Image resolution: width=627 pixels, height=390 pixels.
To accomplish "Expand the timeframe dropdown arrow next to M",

...

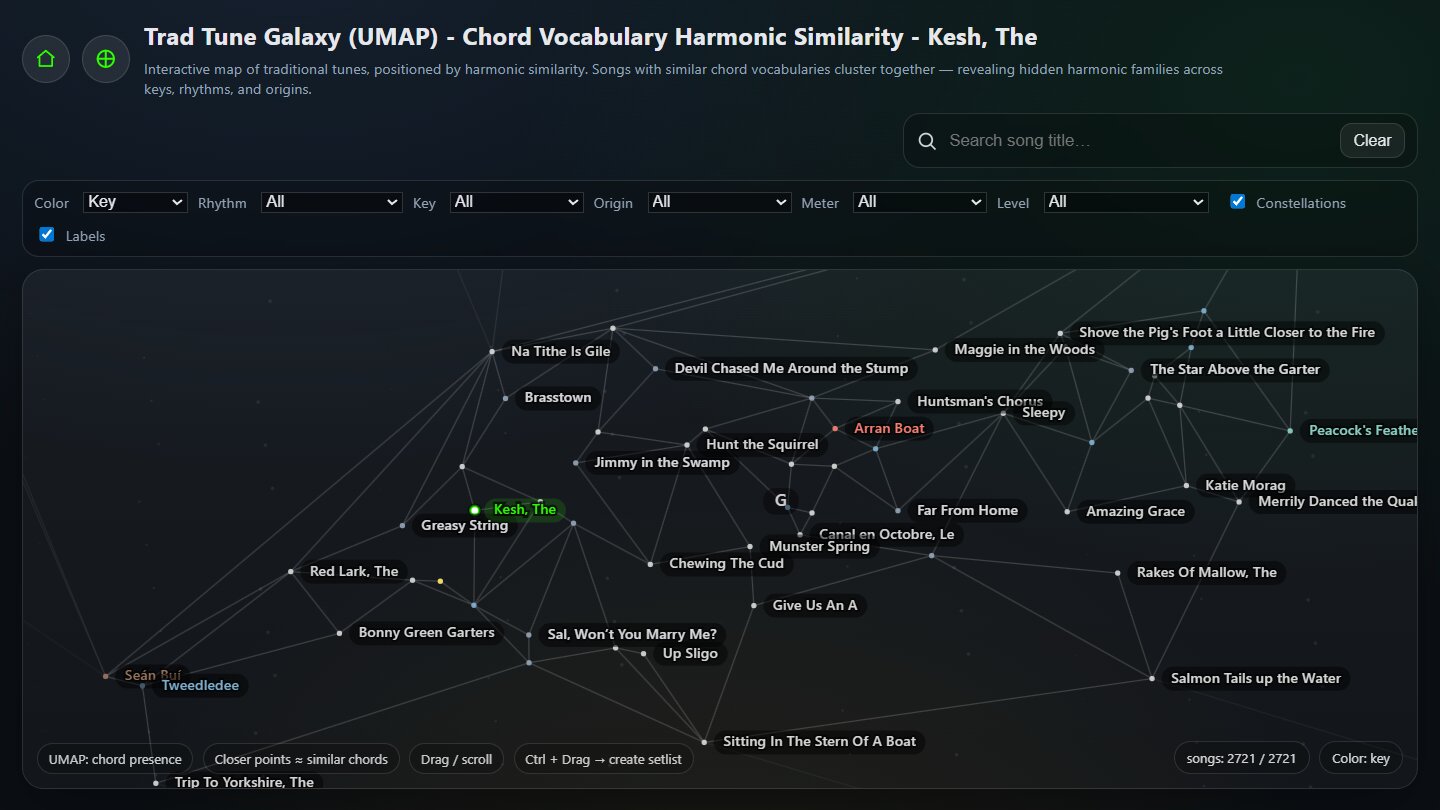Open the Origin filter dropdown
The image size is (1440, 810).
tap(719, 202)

==

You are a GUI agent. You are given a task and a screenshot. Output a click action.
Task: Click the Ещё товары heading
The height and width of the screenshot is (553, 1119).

• _WHAT THE EXERCISE ASKS_:
From the material above, set down exactly the lines between the line holding "Image resolution: width=627" and the line holding "the timeframe dropdown", inclusive. Include nothing else.

• _ANSWER BOX_:
Image resolution: width=627 pixels, height=390 pixels.
To accomplish "Expand the timeframe dropdown arrow next to M",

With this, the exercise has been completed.